The presentation discusses how the old HIV law was insufficient due to increasing incidents among specific populations (MSM, Transgender, 15-24 age group) and did not cater to marginalized, vulnerable, and criminalized communities like people who inject drugs and sex workers. This necessitated a new law with evidence-based strategies and principles like human rights and gender responsiveness.
A significant new provision allows minors (15 years old and above) to access HIV testing without parental consent, especially given the high incidence among this age group and the best interest of the child. It also introduces provider-initiated HIV testing for pregnant women, allowing them to opt out but ensuring they are offered the service and access to ARV treatment to prevent mother-to-child transmission.

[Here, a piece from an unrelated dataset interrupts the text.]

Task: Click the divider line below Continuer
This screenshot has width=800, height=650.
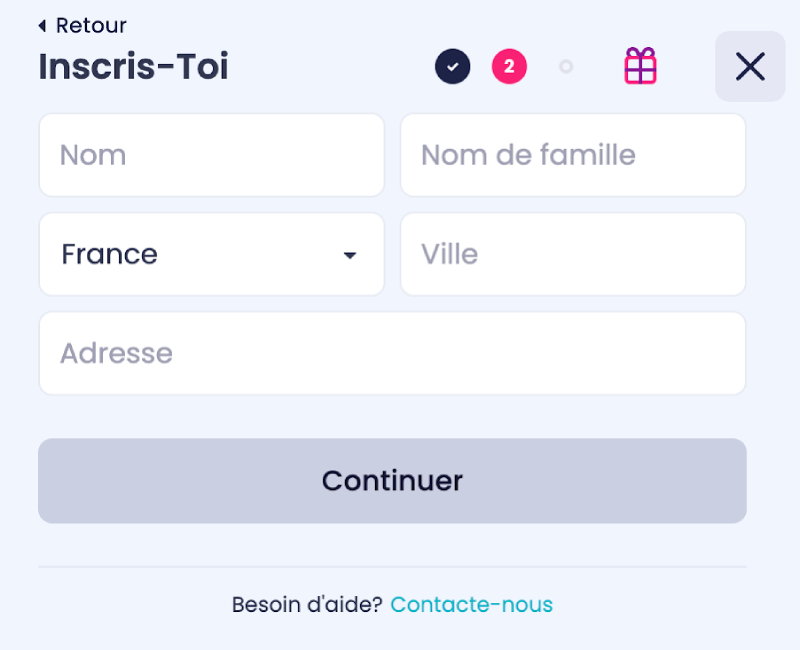Action: (392, 567)
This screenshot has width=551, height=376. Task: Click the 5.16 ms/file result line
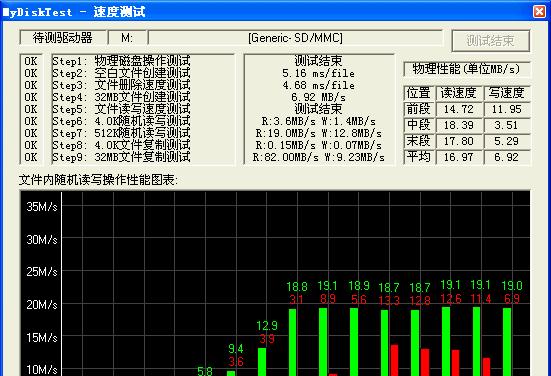(x=318, y=73)
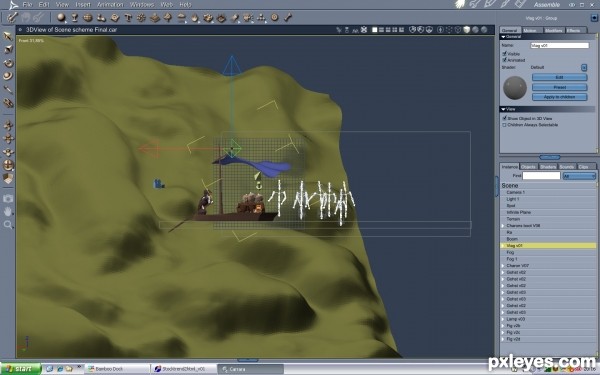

The law outlines prohibited acts with higher penalties, including misinformation about HIV cures, unsafe practices leading to transmission, compulsory HIV testing, raids on HIV prevention facilities, and harassment of service providers. The discussion emphasizes that health services should be safe spaces, regardless of a person's legal status.
A key victory for advocates is the prohibition of denying health insurance to PLHIVs. The speaker explains why insurance companies' concerns about profitability are unfounded given government subsidies for ARV. Violation of confidentiality, a pervasive issue, is also discussed, highlighting that any unauthorized disclosure of a person's health status (even beyond HIV) is illegal under data privacy laws.

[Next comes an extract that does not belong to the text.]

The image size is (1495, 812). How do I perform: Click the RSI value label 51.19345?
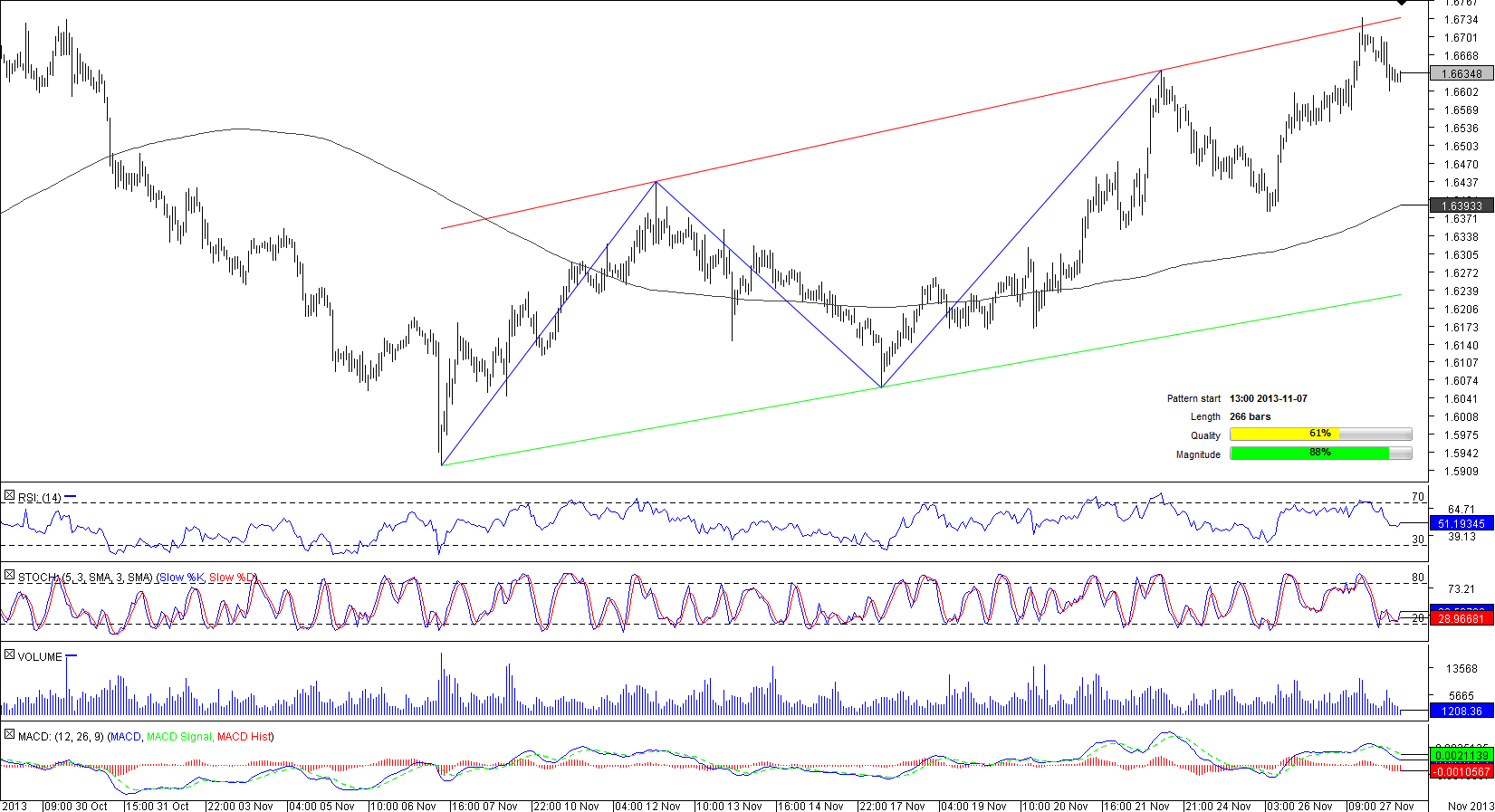coord(1461,524)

The law prohibits various forms of discrimination. Implementation challenges are highlighted, particularly the conflict between the HIV law and the campaign against illegal drugs. This conflict creates barriers for key affected populations to access health services due to fear of arrest.
The speaker discusses issues around confidentiality during barangay-level complaints, the reluctance of healthcare professionals to treat minors without parental consent despite legal protections, and the confusion surrounding mandatory HIV testing for OFWs. The concept of 'medical confidentiality' is clarified, allowing healthcare professionals involved in a patient's care to share relevant information without violating privacy, ideally with patient consent.
A new joint memorandum developed by DOH, PNP, DOJ, and CHR establishes special rules of procedure for PLHIV cases. These include strictly confidential proceedings, executive sessions for hearings, and classified records to protect the identity of PLHIVs and affected populations. Legal assistance is available from various government agencies.
The Department of Justice designates special prosecutors for PLHIV cases, and the DOJ Action Center provides assistance. The CHR offers free legal assistance and investigation. Notably, PLHIVs can access free legal representation from the Public Attorney's Office without needing to pass an indigency test. The NBI can also investigate cybercrime violations related to the act.